Action item -
Gather every line of the items below that contains the word "should", treating uppercase and lowercase letters as different.

Data provided -
________________________________________
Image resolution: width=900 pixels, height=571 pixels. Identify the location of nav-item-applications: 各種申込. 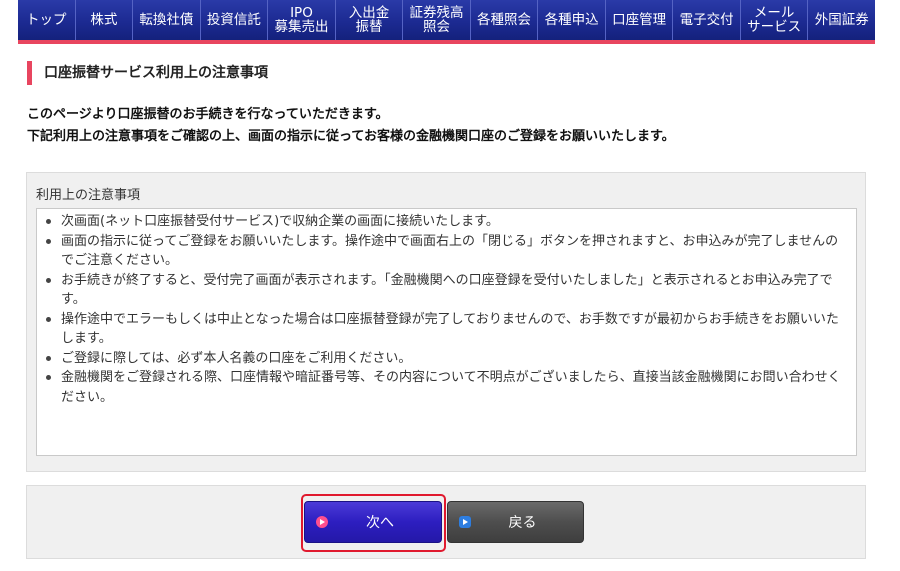
(572, 20).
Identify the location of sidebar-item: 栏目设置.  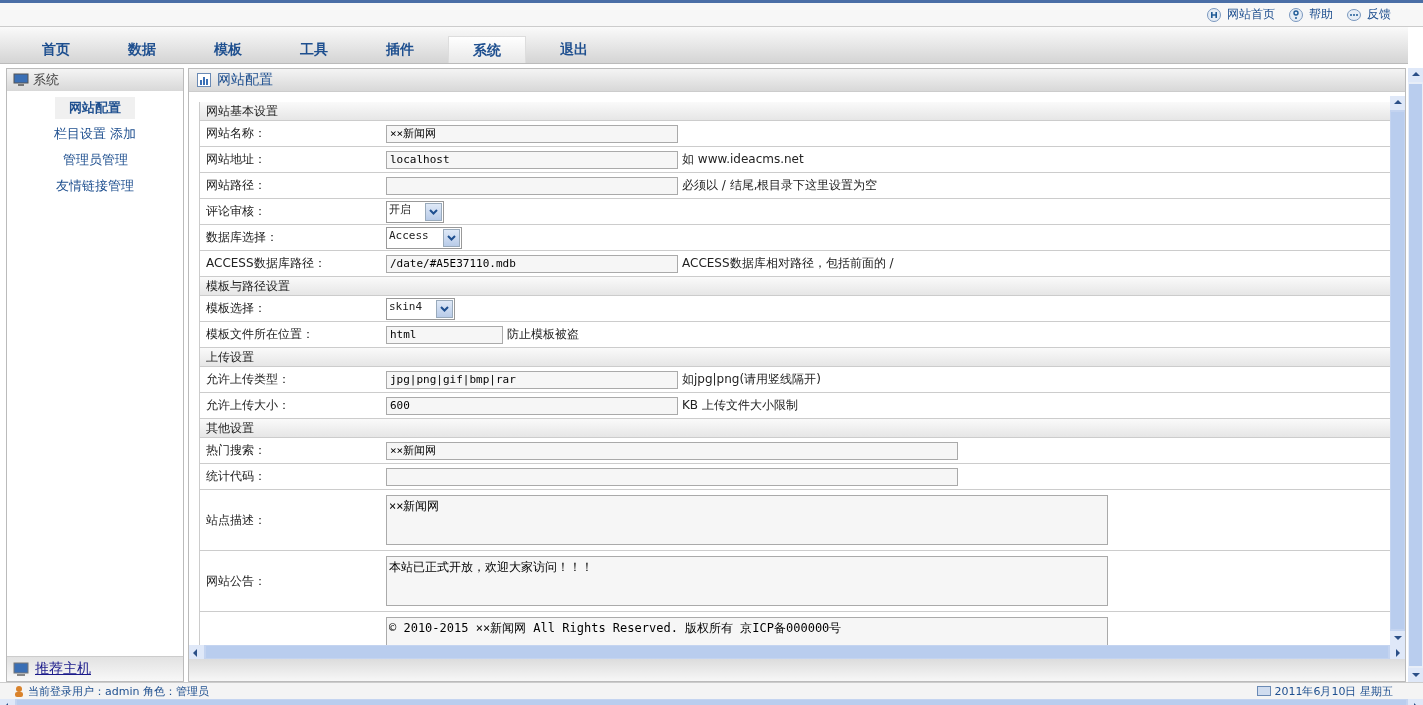
(80, 134).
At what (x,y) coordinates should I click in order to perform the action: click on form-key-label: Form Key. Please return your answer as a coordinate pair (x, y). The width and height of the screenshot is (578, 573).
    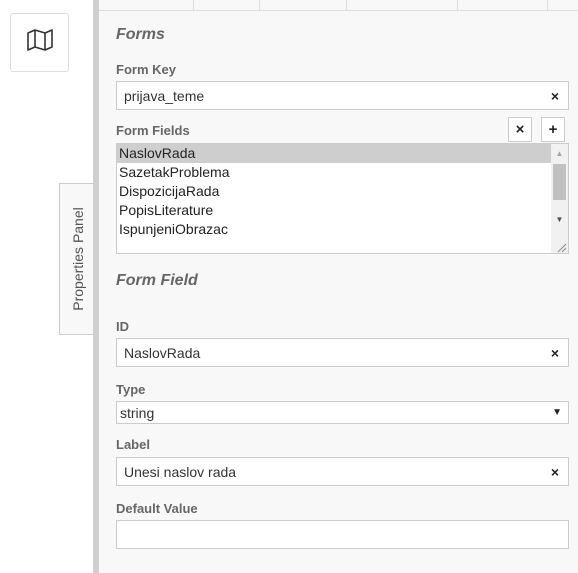
    Looking at the image, I should click on (146, 70).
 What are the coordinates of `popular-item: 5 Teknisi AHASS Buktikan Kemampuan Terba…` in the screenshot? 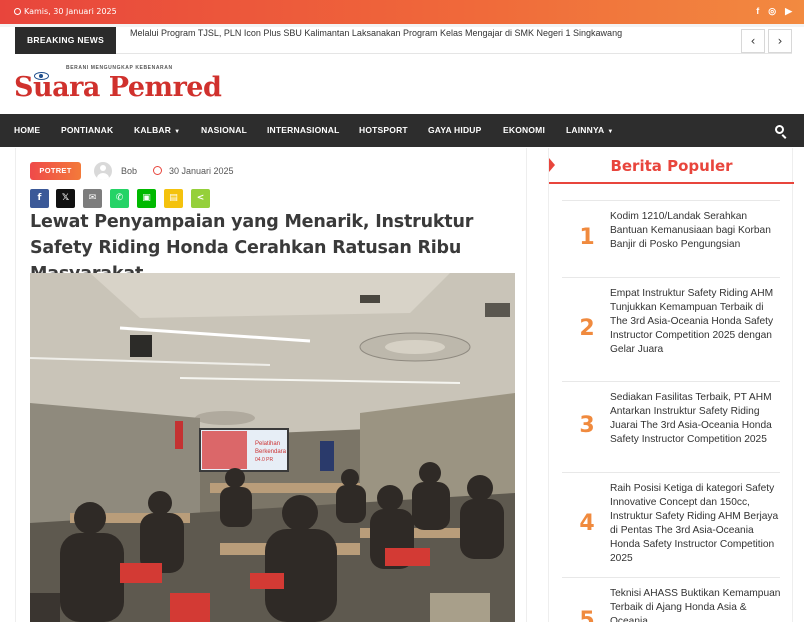 It's located at (671, 600).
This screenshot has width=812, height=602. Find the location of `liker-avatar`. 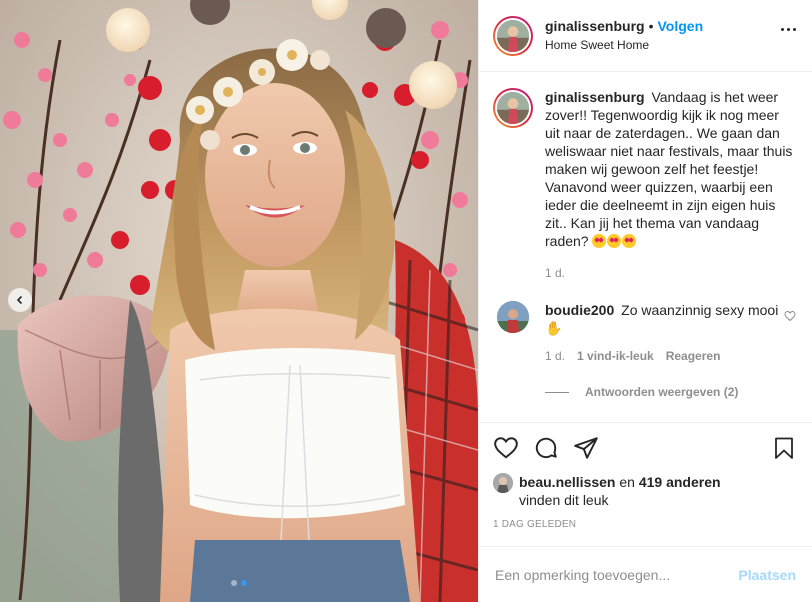

liker-avatar is located at coordinates (503, 483).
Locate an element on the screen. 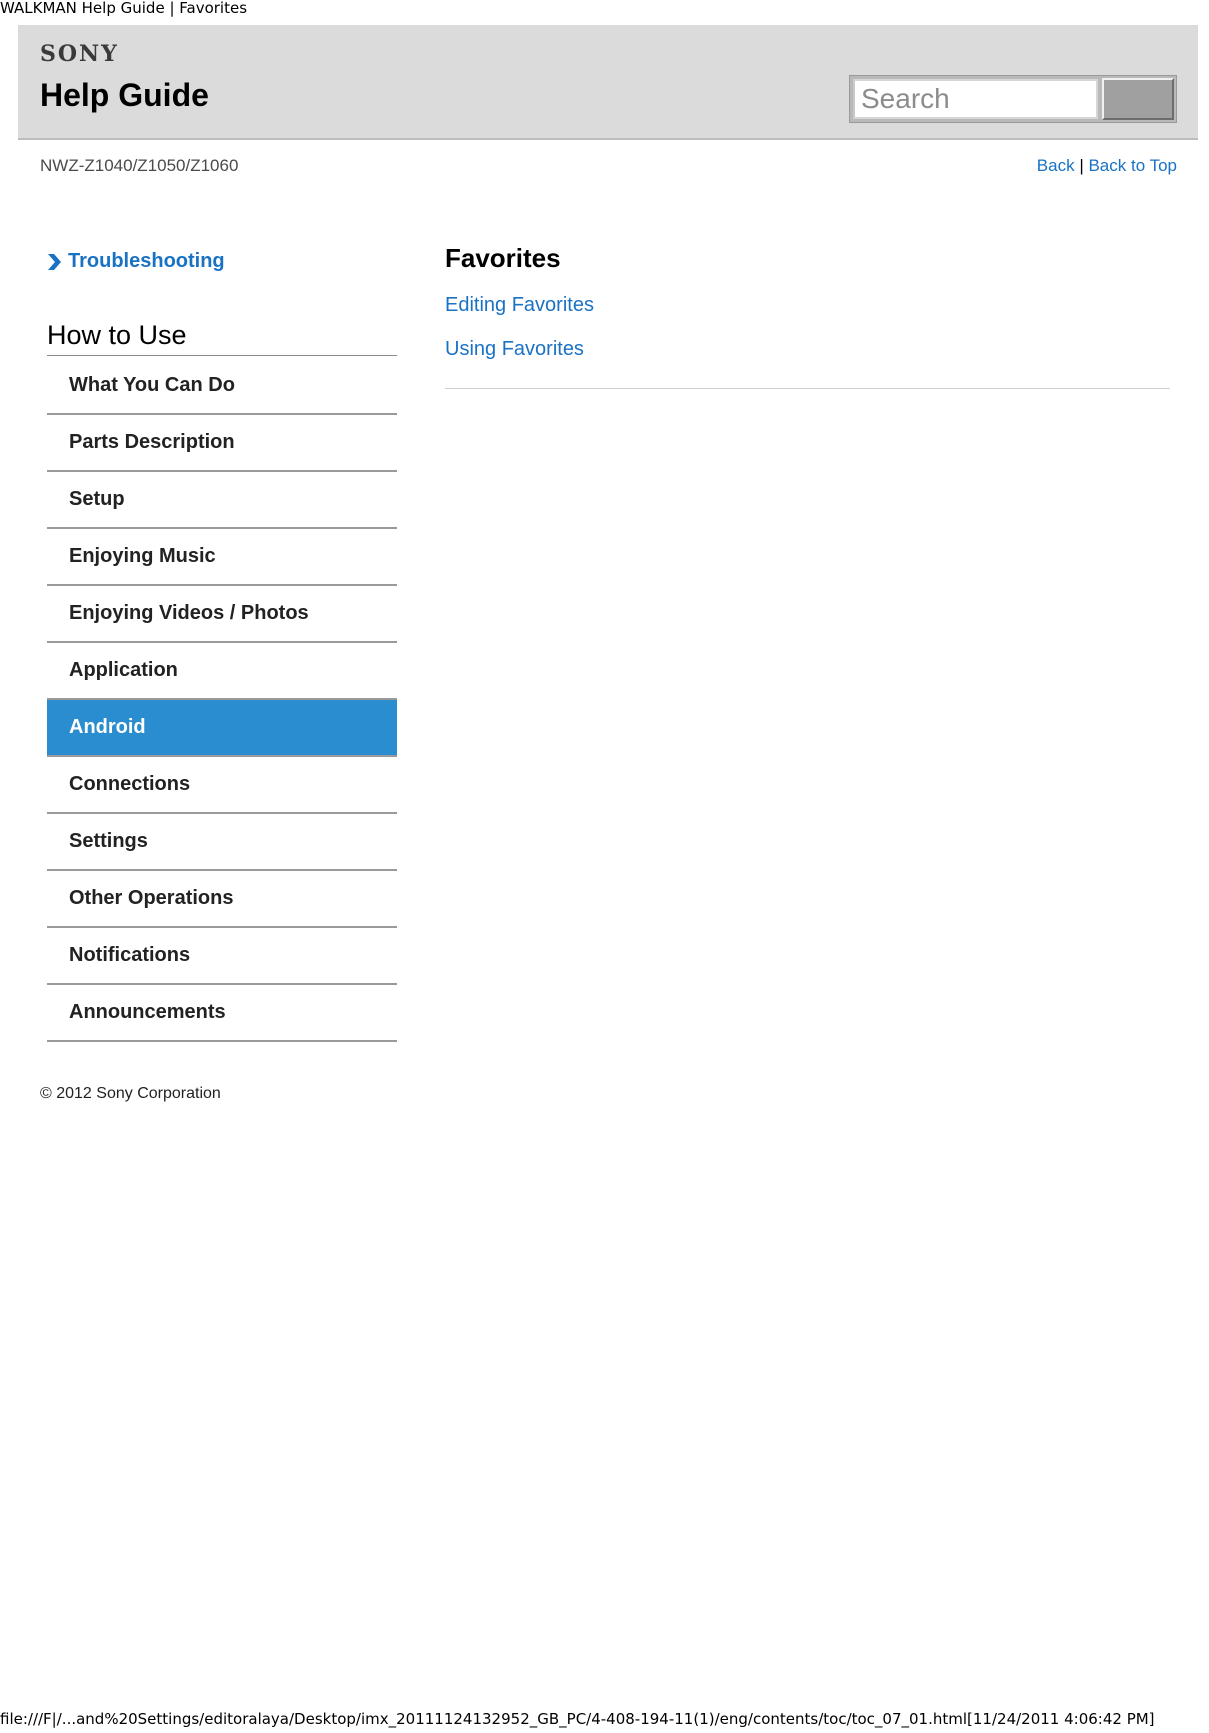  sidebar-item-connections: Connections is located at coordinates (222, 786).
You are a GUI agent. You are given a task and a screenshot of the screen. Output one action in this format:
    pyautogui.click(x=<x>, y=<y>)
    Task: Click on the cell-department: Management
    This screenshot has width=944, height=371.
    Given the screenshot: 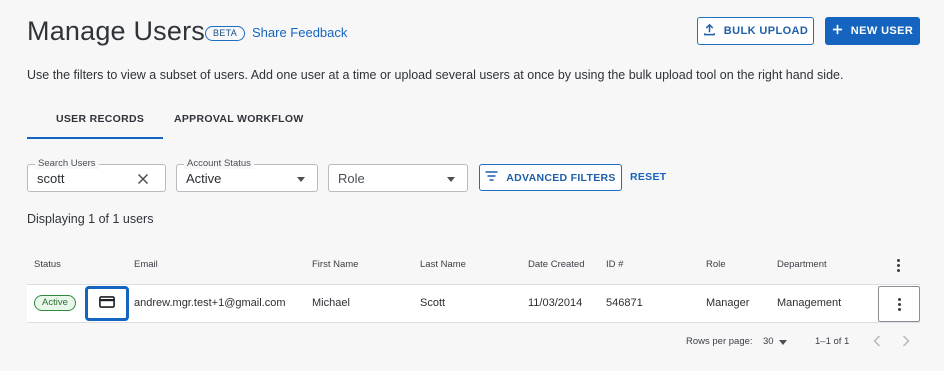 What is the action you would take?
    pyautogui.click(x=810, y=303)
    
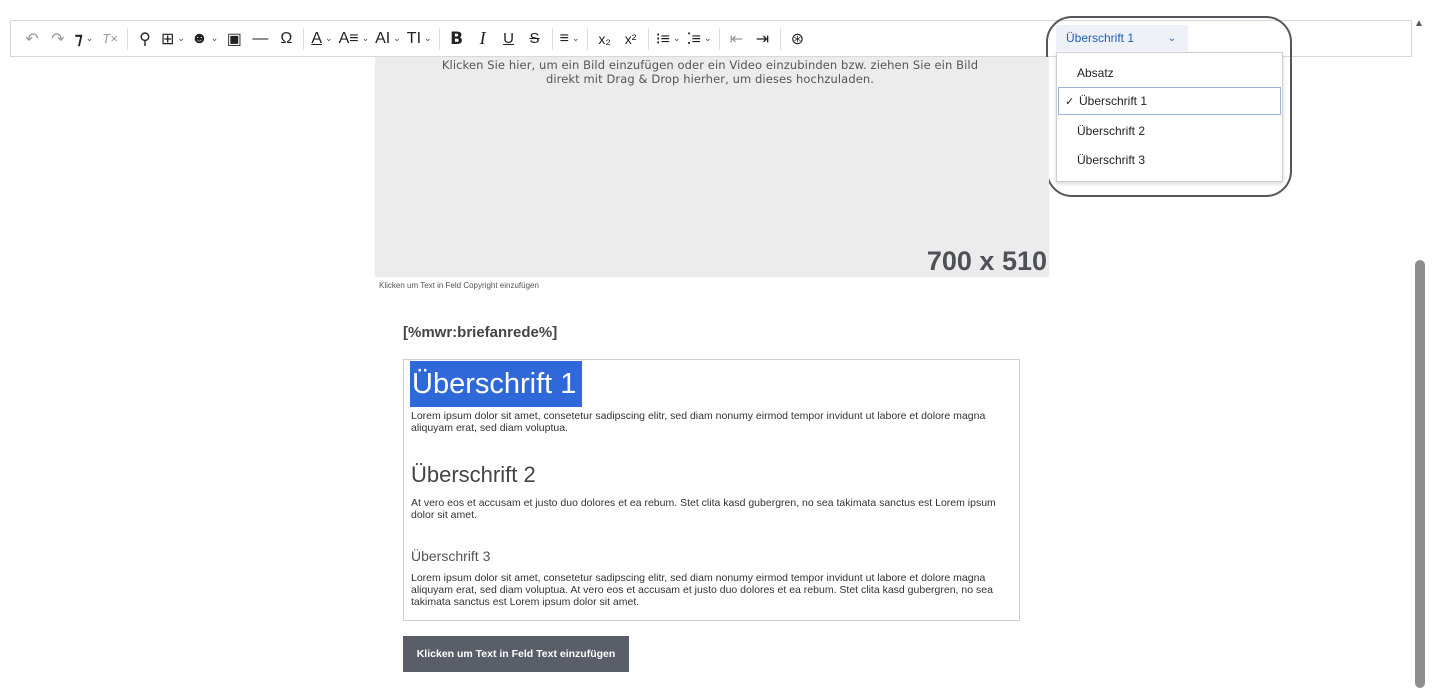 The height and width of the screenshot is (688, 1432). What do you see at coordinates (737, 39) in the screenshot?
I see `outdent-icon: ⇤` at bounding box center [737, 39].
________________________________________
Exercise answer -
At what (x,y) coordinates should I click in order to perform the action: click on form-key-label: Form Key. Please return your answer as a coordinate pair (x, y). The width and height of the screenshot is (578, 573).
    Looking at the image, I should click on (146, 70).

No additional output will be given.